The impact of the motor challenge (eye closure) on cognitive performance (number of calculation steps) was illustrated using boxplot diagrams. The bar represents the range from the 25th to the 75th percentile, with the black line inside the bar indicates the median. The whisker displays the range from minimum to maximum except for outlier values outside 1.5 times the length of the box which are depicted as circles. Statistical test for group comparison: Wilcoxon test. Test value (Z): HC: –3.9, MS: –3.5. EC: eyes closed; EO: eyes open; HC: healthy controls; MS: multiple sclerosis
To analyse CMI, changes in both motor and cognitive performance with test conditions were described per group and respective ratios (see Figure 1) compared between groups. Results are provided in Table 3 and illustrated in Figures 2 and 3.
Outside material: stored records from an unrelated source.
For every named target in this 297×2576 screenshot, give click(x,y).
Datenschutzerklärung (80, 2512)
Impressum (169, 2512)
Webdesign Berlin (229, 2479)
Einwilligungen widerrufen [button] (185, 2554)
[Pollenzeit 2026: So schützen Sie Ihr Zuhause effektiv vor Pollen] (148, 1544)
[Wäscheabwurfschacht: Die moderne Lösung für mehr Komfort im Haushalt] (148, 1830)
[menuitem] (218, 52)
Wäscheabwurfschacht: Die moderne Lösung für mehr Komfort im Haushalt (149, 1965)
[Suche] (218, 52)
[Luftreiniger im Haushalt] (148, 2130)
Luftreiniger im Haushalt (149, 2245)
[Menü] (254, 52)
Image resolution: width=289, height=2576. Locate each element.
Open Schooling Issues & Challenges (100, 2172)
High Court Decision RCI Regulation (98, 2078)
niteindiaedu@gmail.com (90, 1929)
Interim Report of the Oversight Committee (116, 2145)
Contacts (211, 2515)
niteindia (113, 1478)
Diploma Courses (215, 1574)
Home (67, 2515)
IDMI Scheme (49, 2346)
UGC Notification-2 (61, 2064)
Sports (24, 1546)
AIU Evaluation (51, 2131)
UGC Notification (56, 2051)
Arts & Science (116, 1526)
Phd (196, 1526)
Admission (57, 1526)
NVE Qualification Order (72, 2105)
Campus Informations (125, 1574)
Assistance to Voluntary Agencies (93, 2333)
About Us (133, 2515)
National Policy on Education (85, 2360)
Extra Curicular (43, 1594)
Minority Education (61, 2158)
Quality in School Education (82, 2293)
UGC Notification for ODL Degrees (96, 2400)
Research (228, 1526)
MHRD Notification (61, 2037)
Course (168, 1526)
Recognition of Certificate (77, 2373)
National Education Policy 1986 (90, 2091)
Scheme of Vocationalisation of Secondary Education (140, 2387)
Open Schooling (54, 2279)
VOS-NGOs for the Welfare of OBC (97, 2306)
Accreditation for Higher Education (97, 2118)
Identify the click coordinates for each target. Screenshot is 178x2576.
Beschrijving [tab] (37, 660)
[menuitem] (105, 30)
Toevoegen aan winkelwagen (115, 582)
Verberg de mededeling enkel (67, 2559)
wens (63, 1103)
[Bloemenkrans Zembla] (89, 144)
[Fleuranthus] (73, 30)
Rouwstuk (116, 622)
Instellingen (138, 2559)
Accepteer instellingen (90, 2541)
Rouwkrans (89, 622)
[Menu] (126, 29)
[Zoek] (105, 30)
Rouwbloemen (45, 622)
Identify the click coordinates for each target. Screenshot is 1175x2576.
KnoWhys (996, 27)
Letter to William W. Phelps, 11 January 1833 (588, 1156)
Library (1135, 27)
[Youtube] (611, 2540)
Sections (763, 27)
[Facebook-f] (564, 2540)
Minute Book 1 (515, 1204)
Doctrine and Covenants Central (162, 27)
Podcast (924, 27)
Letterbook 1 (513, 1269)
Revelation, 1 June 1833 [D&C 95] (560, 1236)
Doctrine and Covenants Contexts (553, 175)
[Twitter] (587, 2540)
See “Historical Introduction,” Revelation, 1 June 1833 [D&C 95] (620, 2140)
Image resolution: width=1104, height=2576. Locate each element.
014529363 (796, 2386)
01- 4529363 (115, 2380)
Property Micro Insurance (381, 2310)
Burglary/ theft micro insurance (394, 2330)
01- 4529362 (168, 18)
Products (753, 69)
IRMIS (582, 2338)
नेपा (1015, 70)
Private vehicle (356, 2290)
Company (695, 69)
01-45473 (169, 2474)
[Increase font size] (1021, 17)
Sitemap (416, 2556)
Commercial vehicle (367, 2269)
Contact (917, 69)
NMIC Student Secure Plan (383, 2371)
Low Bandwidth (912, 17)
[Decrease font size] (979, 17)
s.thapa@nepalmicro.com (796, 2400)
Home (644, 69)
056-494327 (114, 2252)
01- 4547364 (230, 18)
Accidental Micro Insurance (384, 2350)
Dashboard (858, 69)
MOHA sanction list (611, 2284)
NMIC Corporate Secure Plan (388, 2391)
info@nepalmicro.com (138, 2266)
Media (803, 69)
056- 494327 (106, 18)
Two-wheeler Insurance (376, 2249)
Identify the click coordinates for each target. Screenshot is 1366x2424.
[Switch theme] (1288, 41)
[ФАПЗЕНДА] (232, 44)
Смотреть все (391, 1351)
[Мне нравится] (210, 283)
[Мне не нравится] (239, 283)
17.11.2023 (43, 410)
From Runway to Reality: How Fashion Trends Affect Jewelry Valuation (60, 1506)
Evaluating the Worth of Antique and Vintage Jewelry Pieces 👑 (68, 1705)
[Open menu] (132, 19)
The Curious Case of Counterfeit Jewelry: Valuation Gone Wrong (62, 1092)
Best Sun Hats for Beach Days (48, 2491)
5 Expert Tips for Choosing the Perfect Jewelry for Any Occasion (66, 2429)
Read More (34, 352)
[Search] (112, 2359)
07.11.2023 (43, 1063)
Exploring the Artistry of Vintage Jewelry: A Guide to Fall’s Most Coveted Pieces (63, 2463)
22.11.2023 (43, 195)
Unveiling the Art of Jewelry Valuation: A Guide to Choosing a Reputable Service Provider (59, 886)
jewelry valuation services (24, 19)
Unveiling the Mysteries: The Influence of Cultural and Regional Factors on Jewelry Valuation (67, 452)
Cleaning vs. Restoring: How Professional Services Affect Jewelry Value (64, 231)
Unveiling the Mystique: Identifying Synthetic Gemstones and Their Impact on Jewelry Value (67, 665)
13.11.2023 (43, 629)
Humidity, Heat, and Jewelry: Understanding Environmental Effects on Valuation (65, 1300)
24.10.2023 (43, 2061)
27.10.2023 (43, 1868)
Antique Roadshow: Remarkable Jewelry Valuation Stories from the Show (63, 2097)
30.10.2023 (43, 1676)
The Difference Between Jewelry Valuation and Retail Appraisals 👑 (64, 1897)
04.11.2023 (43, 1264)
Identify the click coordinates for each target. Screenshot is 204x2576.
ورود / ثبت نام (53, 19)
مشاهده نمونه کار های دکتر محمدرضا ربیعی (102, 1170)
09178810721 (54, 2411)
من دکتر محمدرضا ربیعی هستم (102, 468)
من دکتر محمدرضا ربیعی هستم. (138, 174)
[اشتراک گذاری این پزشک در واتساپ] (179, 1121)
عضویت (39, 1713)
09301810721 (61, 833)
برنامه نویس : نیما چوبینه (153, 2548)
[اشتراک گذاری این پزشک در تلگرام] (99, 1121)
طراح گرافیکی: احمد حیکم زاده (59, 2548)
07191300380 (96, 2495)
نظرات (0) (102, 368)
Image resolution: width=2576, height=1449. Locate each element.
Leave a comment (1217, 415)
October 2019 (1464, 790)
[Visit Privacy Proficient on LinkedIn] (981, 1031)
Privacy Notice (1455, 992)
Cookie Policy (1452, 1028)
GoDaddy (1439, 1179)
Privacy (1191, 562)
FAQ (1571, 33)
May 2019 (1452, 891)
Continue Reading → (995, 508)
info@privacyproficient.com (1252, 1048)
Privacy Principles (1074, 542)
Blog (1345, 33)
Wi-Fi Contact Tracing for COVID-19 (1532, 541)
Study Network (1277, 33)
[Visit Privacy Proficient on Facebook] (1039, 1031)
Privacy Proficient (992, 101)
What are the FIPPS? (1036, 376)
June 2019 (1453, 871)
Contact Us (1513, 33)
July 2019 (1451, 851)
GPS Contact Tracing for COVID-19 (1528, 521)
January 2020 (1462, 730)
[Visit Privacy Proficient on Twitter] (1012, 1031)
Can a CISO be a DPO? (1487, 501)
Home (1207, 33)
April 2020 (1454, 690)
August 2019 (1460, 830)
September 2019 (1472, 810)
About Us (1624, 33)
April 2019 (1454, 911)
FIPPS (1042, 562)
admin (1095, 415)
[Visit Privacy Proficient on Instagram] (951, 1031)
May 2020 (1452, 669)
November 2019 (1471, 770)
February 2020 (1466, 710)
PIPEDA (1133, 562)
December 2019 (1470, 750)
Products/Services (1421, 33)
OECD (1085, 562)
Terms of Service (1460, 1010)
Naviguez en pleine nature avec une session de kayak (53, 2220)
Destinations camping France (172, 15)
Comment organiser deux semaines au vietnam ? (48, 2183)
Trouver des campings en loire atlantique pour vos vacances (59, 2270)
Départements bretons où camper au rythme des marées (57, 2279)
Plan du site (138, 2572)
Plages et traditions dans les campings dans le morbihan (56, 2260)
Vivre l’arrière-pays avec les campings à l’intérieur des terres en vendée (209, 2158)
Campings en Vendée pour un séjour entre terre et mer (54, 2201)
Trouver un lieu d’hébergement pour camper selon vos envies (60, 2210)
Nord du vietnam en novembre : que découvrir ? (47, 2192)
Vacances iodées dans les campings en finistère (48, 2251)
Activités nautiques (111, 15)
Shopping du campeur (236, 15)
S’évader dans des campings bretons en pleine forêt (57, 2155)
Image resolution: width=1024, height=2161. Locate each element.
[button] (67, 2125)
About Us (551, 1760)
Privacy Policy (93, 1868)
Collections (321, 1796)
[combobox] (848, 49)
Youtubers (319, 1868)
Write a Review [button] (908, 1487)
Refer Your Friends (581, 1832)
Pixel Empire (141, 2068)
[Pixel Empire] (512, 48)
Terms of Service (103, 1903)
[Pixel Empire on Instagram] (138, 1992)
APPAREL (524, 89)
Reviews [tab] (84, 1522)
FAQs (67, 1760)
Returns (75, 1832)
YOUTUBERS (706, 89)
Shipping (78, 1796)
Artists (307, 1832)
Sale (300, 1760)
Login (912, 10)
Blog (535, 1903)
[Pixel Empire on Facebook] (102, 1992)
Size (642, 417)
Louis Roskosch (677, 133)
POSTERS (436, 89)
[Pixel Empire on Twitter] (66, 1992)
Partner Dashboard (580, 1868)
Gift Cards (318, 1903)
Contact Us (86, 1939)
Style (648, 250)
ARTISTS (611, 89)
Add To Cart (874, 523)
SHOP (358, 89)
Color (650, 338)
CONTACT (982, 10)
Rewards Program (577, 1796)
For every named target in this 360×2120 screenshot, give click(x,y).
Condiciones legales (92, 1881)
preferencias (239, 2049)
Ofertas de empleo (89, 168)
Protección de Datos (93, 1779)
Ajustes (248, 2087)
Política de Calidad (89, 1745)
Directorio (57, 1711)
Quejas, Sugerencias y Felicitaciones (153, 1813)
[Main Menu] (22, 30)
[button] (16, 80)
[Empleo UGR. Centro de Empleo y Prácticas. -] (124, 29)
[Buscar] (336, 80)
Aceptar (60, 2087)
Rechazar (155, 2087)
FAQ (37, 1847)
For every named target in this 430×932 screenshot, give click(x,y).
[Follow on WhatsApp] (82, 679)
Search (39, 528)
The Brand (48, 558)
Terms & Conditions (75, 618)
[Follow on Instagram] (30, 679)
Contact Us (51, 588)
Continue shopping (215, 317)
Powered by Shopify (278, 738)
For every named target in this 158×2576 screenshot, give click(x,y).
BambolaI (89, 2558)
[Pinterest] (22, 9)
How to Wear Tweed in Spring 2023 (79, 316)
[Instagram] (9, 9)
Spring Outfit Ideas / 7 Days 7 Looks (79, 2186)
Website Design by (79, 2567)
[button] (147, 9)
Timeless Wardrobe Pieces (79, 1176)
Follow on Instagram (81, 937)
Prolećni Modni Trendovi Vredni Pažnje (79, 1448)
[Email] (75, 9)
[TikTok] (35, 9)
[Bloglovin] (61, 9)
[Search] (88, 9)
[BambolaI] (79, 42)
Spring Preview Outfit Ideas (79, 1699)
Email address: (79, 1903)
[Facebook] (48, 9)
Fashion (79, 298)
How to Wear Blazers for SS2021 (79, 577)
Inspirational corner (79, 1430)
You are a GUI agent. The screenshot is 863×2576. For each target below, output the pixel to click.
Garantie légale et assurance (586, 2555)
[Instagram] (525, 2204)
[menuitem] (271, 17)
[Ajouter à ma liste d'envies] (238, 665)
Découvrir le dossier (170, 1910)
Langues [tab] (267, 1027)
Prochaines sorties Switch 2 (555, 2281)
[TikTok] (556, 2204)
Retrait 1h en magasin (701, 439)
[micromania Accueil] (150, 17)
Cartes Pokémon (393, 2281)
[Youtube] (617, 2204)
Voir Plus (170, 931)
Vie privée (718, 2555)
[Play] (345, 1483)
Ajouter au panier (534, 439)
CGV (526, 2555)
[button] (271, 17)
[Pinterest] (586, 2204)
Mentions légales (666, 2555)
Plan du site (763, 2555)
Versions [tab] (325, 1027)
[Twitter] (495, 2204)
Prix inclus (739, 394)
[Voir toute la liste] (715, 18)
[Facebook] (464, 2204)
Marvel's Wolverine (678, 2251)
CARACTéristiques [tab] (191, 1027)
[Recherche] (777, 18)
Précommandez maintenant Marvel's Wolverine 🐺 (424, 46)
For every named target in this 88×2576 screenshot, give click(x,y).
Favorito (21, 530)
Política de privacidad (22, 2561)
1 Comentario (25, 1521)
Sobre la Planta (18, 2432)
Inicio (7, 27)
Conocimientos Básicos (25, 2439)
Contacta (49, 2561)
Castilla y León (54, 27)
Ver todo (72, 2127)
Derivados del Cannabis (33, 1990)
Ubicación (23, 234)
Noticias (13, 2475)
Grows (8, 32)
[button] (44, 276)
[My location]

Presentation of changes in motor (changes in MSV3D expressed as Romberg ratio ST, motor DT ratio, Romberg ratio DT, and motor DT ratio EC) and cognitive (change in the number of arithmetic steps expressed as cognitive DT ratio) performance between the different conditions relative to their defined baseline condition (see Figure 1), expressed as a ratio (median, min–max)
Ratios | HC | pwMS | Test value* (P) |
---|---|---|---|
Changes in motor performance | |||
Romberg ratio ST | 1.38 (0.71–2.26) | 1.55 (0.63–5.91) | 1,749 (0.012) |
Motor DT ratio EO | 1.19 (0.61–5.17) | 1.43 (0.64–17.08) | 2,813 (0.444) |
Romberg ratio DT | 1.08 (0.32–2.50) | 1.09 (0.13–2.95) | 2,313 (0.809) |
Motor DT ratio EC | 1.03 (0.31–4.04) | 0.97 (0.39–6.07) | 2,107 (0.284) |
Changes in cognitive performance | |||
Cognitive DT ratio | 1.17 (0.63–2.25) | 1.10 (0.50–2.75) | 1,932 (0.075) |
* Statistical tests for group comparison: Mann-Whitney U test (Mann-Whitney U value). DT: dual task; EC: eyes closed; EO: eyes open; HC: healthy controls; MSV3D: Mean angular Sway Velocity in 3D; pwMS: persons with multiple sclerosis; ST: single-task
For the singular motor challenge, both groups exhibited a median increase in body sway when standing with closed eyes compared to open eyes (Figure 2A), reflected in a median Romberg ratio ST of 1.55 in pwMS and 1.38 in HC (P = 0.012 for group difference).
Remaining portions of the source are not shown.